Simulated Author's Rebuttal

1 responses · 0 unresolved

We thank the referee for the thoughtful review and for highlighting a key point about mechanism attribution. We address the major comment below and will incorporate the requested ablation in the revised manuscript.

read point-by-point responses

  1. Referee: [§4] §4: The analysis claims that TextTeacher acts as a feature-space preconditioner by supplying complementary semantic cues. However, no ablation is presented that masks class names in captions, replaces them with synonyms, or otherwise severs the correlation between caption content and target class labels while keeping the projection and training recipe fixed. This test is load-bearing for attributing the +2.7 p.p. ImageNet and +1.0 p.p. transfer gains to the stated cross-modal mechanism rather than soft label supervision.

    Authors: We agree that the manuscript does not contain an ablation that explicitly removes or replaces class-related information from the captions while holding the rest of the pipeline fixed. Section 4 presents evidence that TextTeacher shapes deeper-layer representations early in training and yields gains beyond what is observed with standard vision-only baselines or distillation. Nevertheless, the referee is correct that this leaves open the possibility that part of the benefit arises from implicit class supervision encoded in the captions rather than richer cross-modal semantics. To address this directly, we will add the suggested ablation in the revision: we will mask class names, replace them with synonyms, or substitute generic descriptors in the captions and re-run the ImageNet and transfer experiments under identical training settings. The results will be reported alongside the existing analysis. revision: yes

Circularity Check

0 steps flagged

No significant circularity; empirical method with external components

full rationale

The paper introduces TextTeacher as an auxiliary training objective that injects embeddings from a frozen external text encoder (pre-trained independently) and publicly available image captions into ViT training. The reported gains (+2.7 p.p. ImageNet accuracy, +1.0 p.p. transfer) are presented as measured experimental outcomes under fixed recipes, not as quantities derived by construction from fitted parameters or self-referential definitions. No equations reduce the performance claims to tautological fits, and the central mechanism relies on independent, verifiable components (projection layer, auxiliary loss) rather than load-bearing self-citations or ansatzes smuggled from prior author work. The derivation chain is self-contained against external benchmarks such as standard supervised ViT training and vision distillation baselines.

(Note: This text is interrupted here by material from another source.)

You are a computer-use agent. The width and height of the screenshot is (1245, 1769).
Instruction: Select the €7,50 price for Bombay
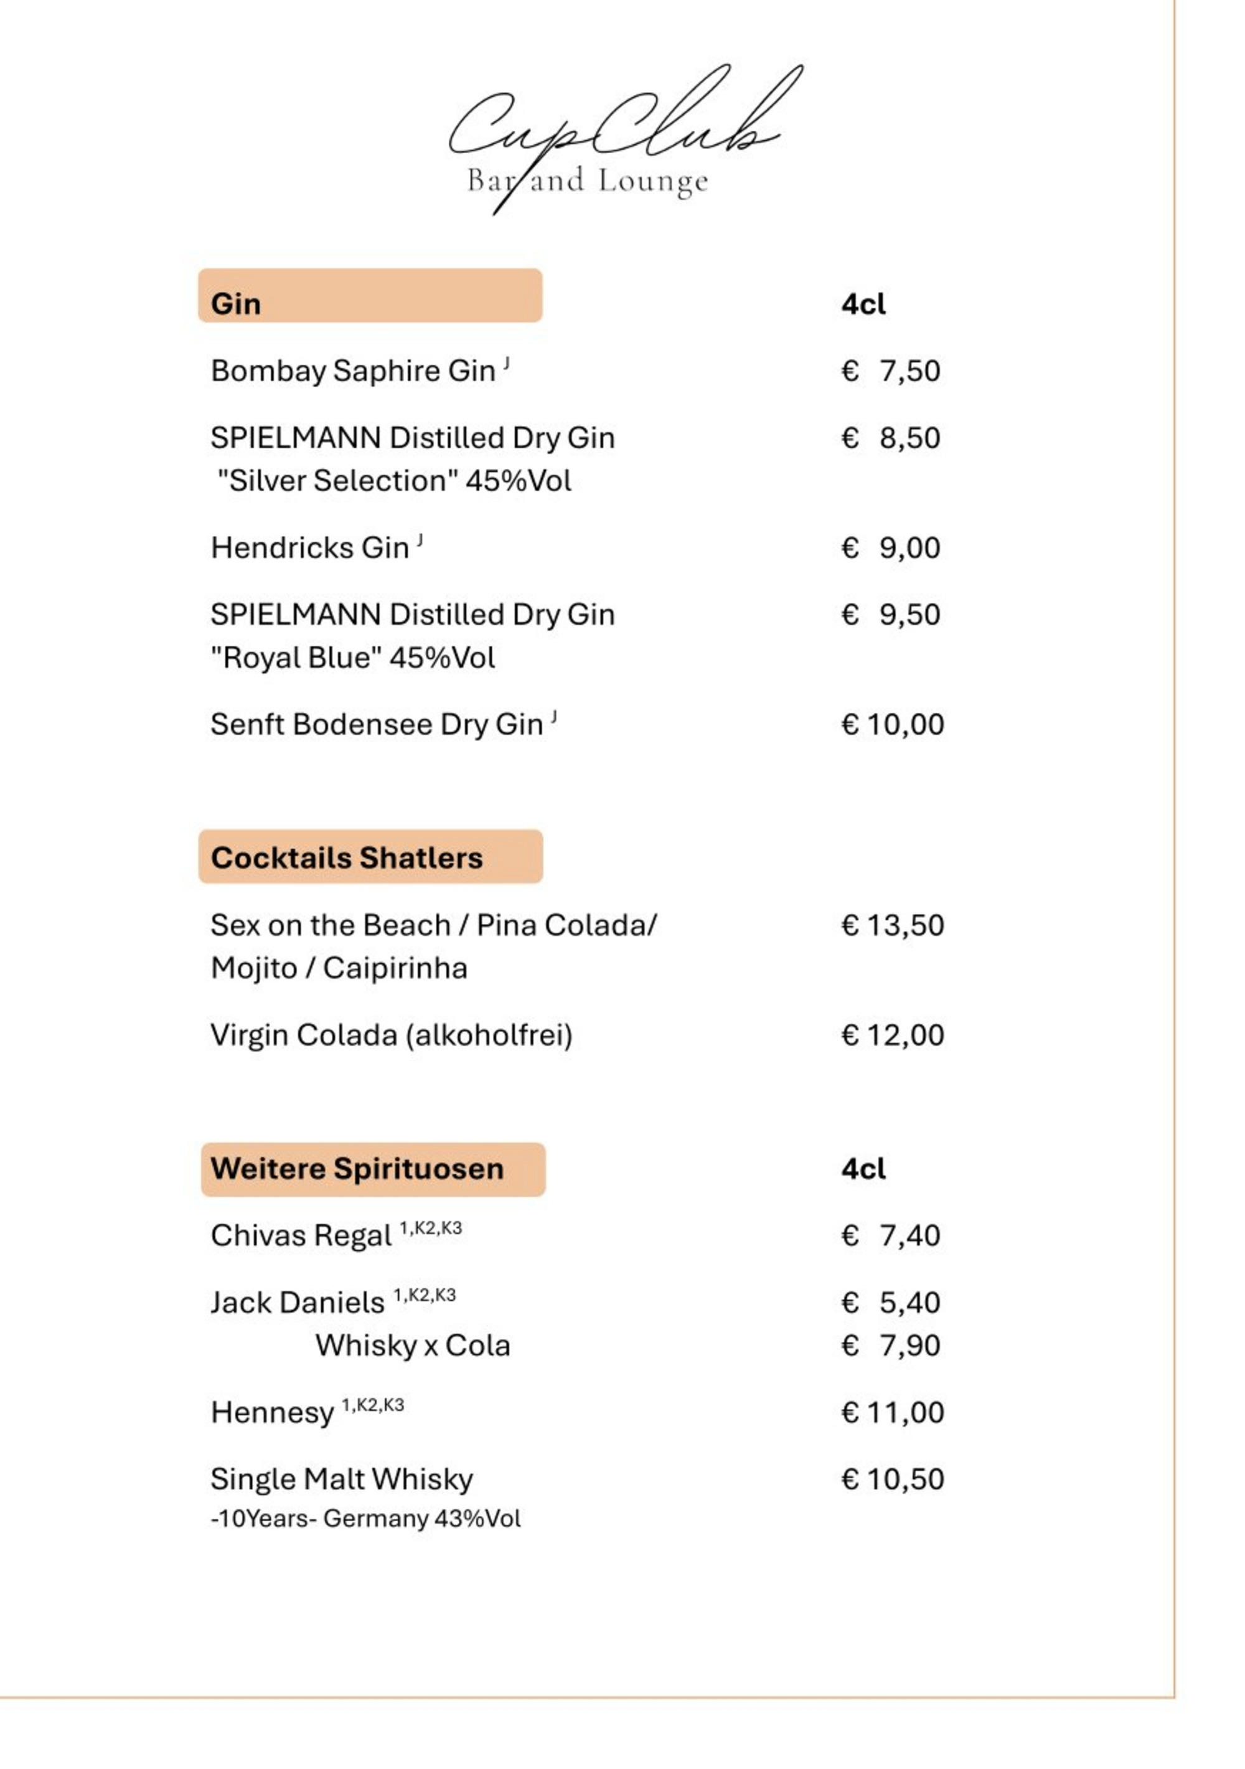point(891,371)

Axiom & Free-Parameter Ledger

1 free parameters · 1 axioms · 1 invented entities

The approach rests on the platonic representation hypothesis as motivation and on the availability of image captions plus a frozen external text encoder; the lightweight projection is a trainable component whose exact parameterization is not detailed in the abstract.

free parameters (1)
  • lightweight projection
    Small trainable layer that maps text embeddings into the vision feature space; its weights are fitted during the auxiliary training.
axioms (1)
  • domain assumption Platonic representation hypothesis: sufficiently large models converge to a shared representation geometry across modalities
    Explicitly stated as the motivating premise in the abstract.
invented entities (1)
  • semantic anchors no independent evidence
    purpose: Additional training-time signals derived from text embeddings to guide vision representations
    Introduced as the output of the text encoder plus projection; no independent falsifiable prediction is given in the abstract.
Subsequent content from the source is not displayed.